**ЗАДАНИЯ**
A. Выпишите из рецензии на сборник «Черный воздух» все фрагменты, заключенные в кавычки “ ”.
B. Продолжите рецензию на сборник «Черный воздух» после ее последнего предложения.

**ОТРЫВОК**
.....

Рец. на кн. Левкин А. Черный воздух: Повести, рассказы
Опубликовано в журнале НЛО, номер 5, 2004
ВЫ СВОБОДНЫ, УРОК ОКОНЧЕН
Левкин А. Черный воздух: Повести, рассказы. — СПб.: Амфора, 2004. — 367 с.
На задней обложке нового сборника рассказов и повестей Андрея Левкина написано: “Нет сомнений, что студенты будущих времен еще получат за него двойку”. В этом, действительно, нет никаких сомнений — хотя бы потому, что пятерку должны ставить за совершенное знание и глубокое понимание предмета, а на таких условиях пятерку за Левкина может получить разве что Бог.
Дело даже не в той сложной легкости, с которой построена проза Левкина, и не в “синтаксисе бормотания”, который приписывает этому автору Дмитрий Бавильский [1]. Дело в том, что текст Левкина и не предполагает совершенного знания и полного понимания предмета, поскольку главной темой и объектом его является, по сути, недостижимость и вечный поиск такого понимания.
Произведения Левкина проникнуты бережным вниманием к устройству жизни, заполнены тщательным “распутыванием” ее бесконечных проволок, лесок, рассматриванием тонких механизмов. Возникает ощущение, что время набито самыми разнообразными вещами, все они тайно соединены и действуют как единый организм или мотор. В то же время в произведениях Левкина нет ни одной знакомой, понятно устроенной вещи. Надо учиться правилам понимания вещей заново, — говорит автор.

.....

**ИСХОДНЫЕ ДАННЫЕ**
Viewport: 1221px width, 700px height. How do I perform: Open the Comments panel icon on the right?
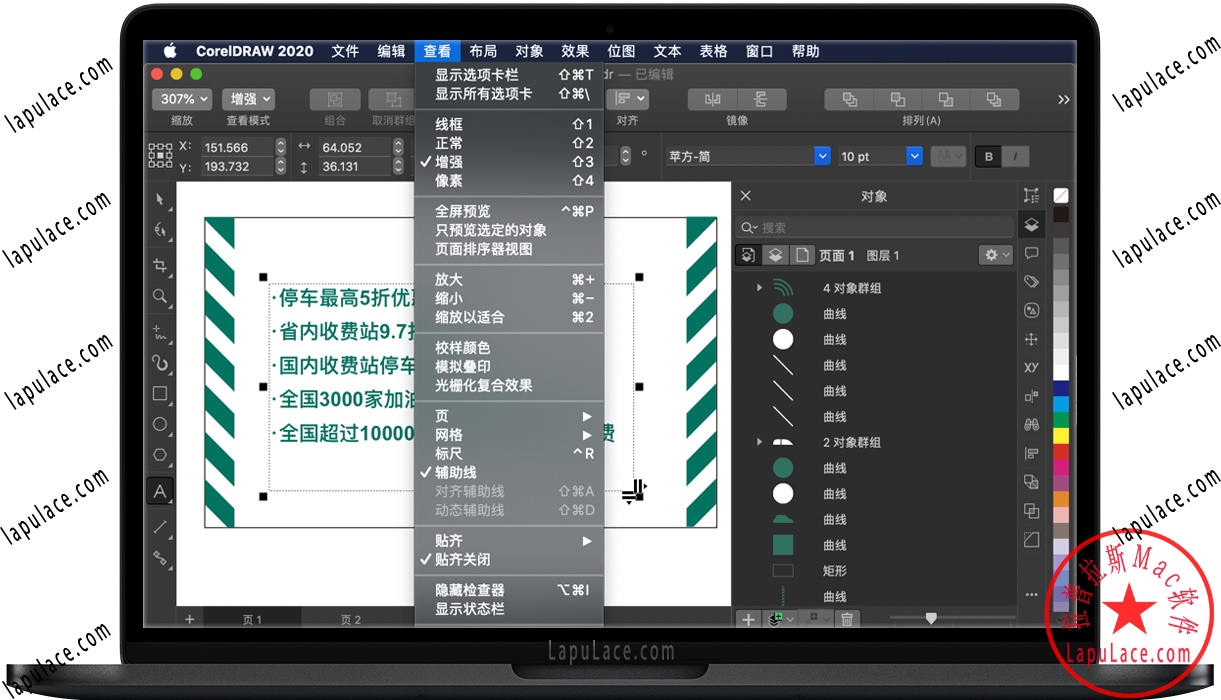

.....

**ОТВЕТЫ**
A.
— “Нет сомнений, что студенты будущих времен еще получат за него двойку”
— “синтаксисе бормотания”
— “распутыванием”

B.
Это значит — необходимо вновь и вновь вглядываться. Именно за счет вглядывания, за счет максимального приближения к объекту — осуществленного именно стилистическими, литературными средствами — пропадает эффект узнавания. Взгляд повествователя направлен мимо привычного облика, мимо оболочки предмета внутрь, поэтому в прозе Левкина так много непонятных вещей и неведомых очертаний. Это своего рода фотоувеличение, zoom, которое выворачивает объект наизнанку, создавая обратную перспективу:
“…Если, сидя в колбе, созерцать себя изнутри, несправедливо увеличенного, разбухшего, почти торжественного, тело станет слишком уж близким… и второе, маленькое сердце бьется, как кузнечик в спичечной клетке, камере, и хочется смыться, слинять, устраниться, но все равно наедет” (с. 85—86).
На таком близком расстоянии исчезает разница между субъектом и объектом, смотрящим и изучаемым. Появляется реальная возможность стать объектом для самого себя. Лучшие из персонажей Левкина — почти всегда не имеющие имен — этой возможностью с удовольствием пользуются. Так, например, “муто”, о которых написана “Серо-белая книга”, “всегда в полутора сантиметрах у себя за спиной” (с. 202), что, с одной стороны, позволяет им лучше узнать и понять себя, а с другой — вынуждает пользоваться всевозможными “программами” для защиты такого состояния созерцательной раздвоенности.
Собственно, вся “Серо-белая книга”, как и большинство произведений Левкина, — о том, как сохранить свой взгляд. Процесс всматривания, движение взгляда занимают Левкина больше, чем то, на что взгляд направлен. В той же беседе с Д. Бавильским Левкин, говоря о технике съемки, которую использовал в своих работах режиссер Борис Юхананов, формулирует один из основных тезисов своего собственного творчества:
“…Камера работала не статично, она, собственно, своими перемещениями и держала все происходящее: то есть вот ее взгляд, линия, движение взгляда — основное, что происходит” [2].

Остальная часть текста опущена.